## Task requirements
Copy the lines running from the one that contains "Task: Click the back navigation arrow" to the end of the entries below, exactly and with no pictures.

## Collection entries
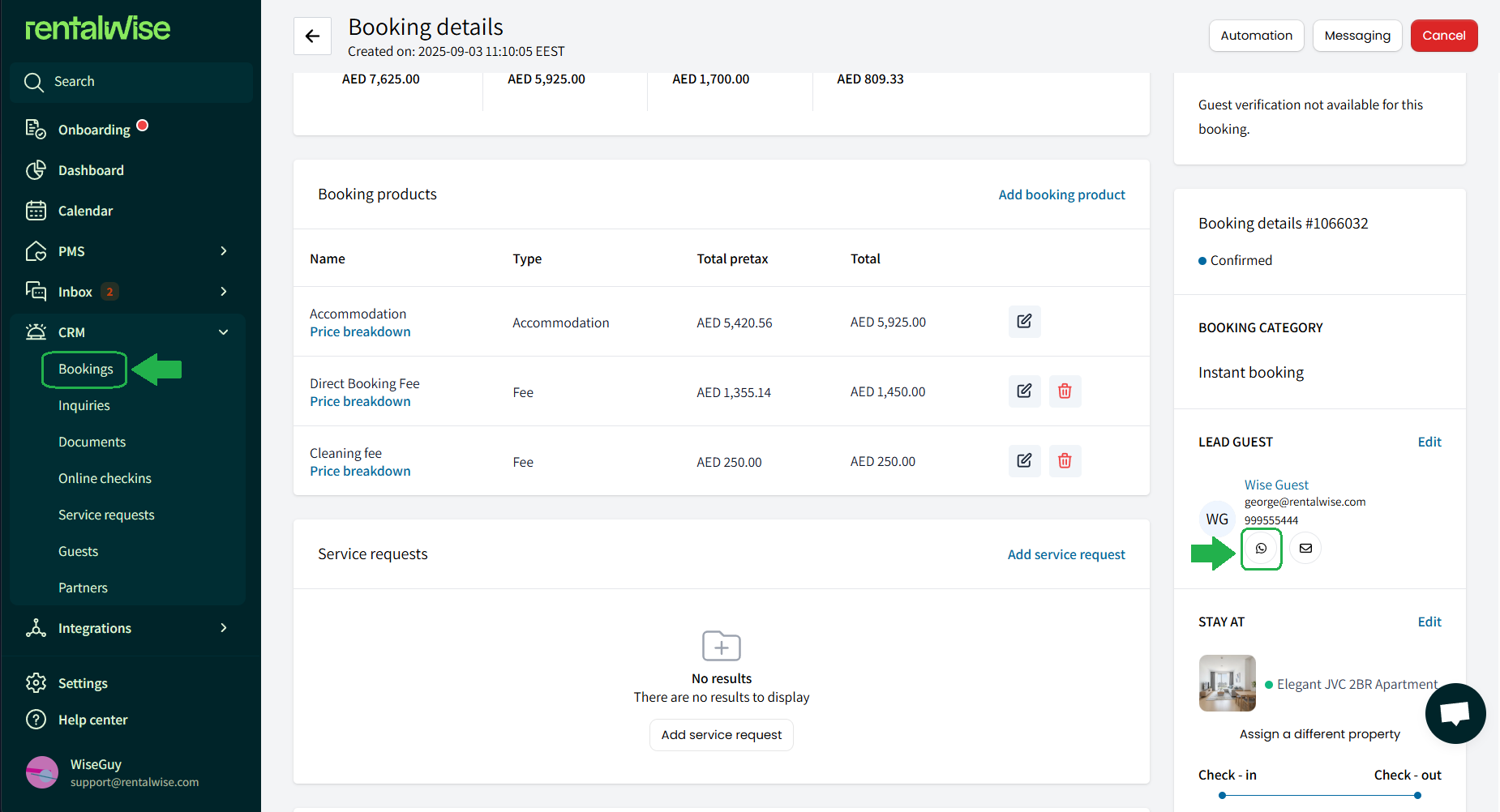Open the Automation button
Viewport: 1500px width, 812px height.
tap(1256, 36)
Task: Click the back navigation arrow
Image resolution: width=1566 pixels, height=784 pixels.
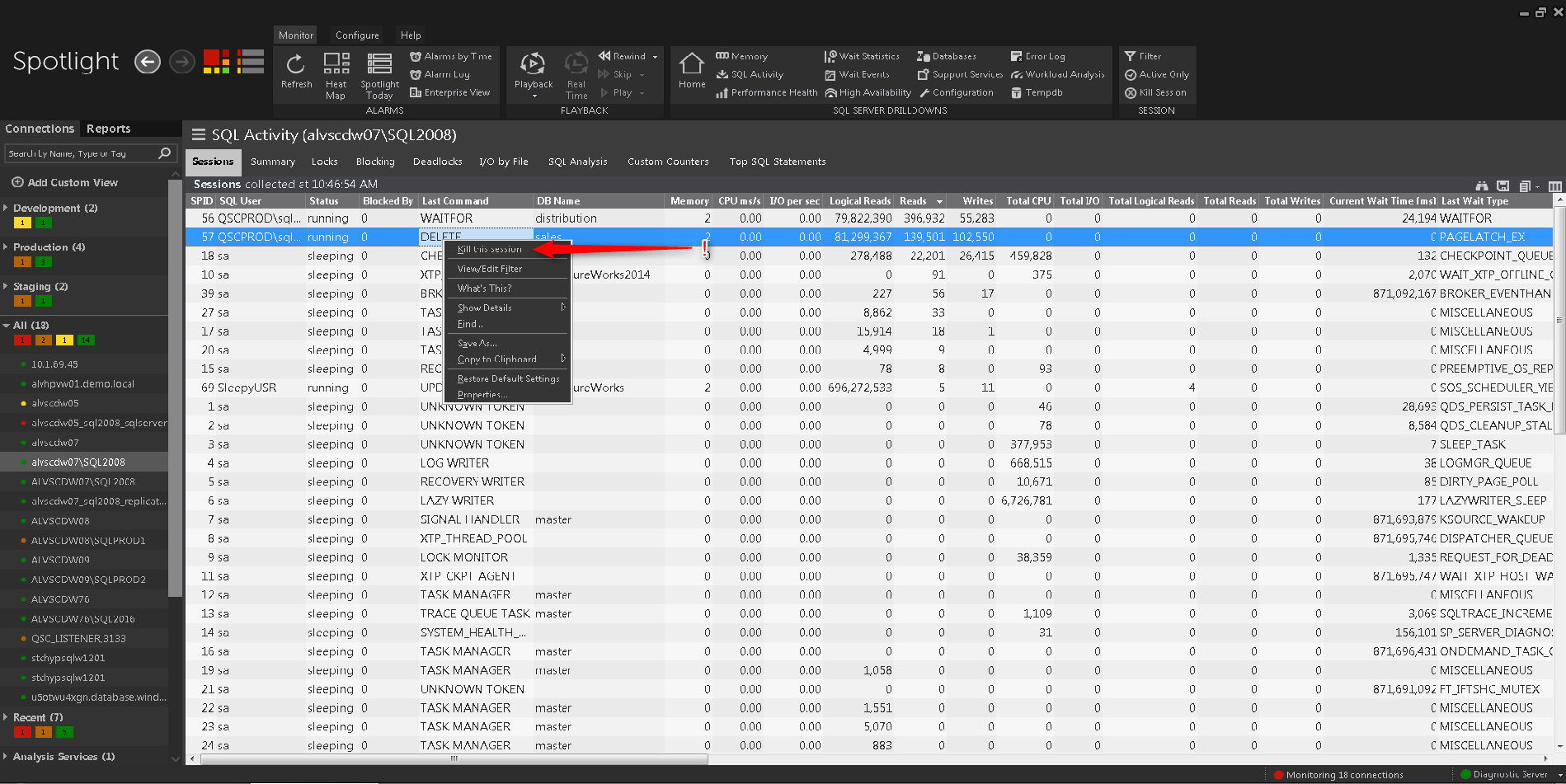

## Response to the task
Task: Click the back navigation arrow
Image resolution: width=1566 pixels, height=784 pixels.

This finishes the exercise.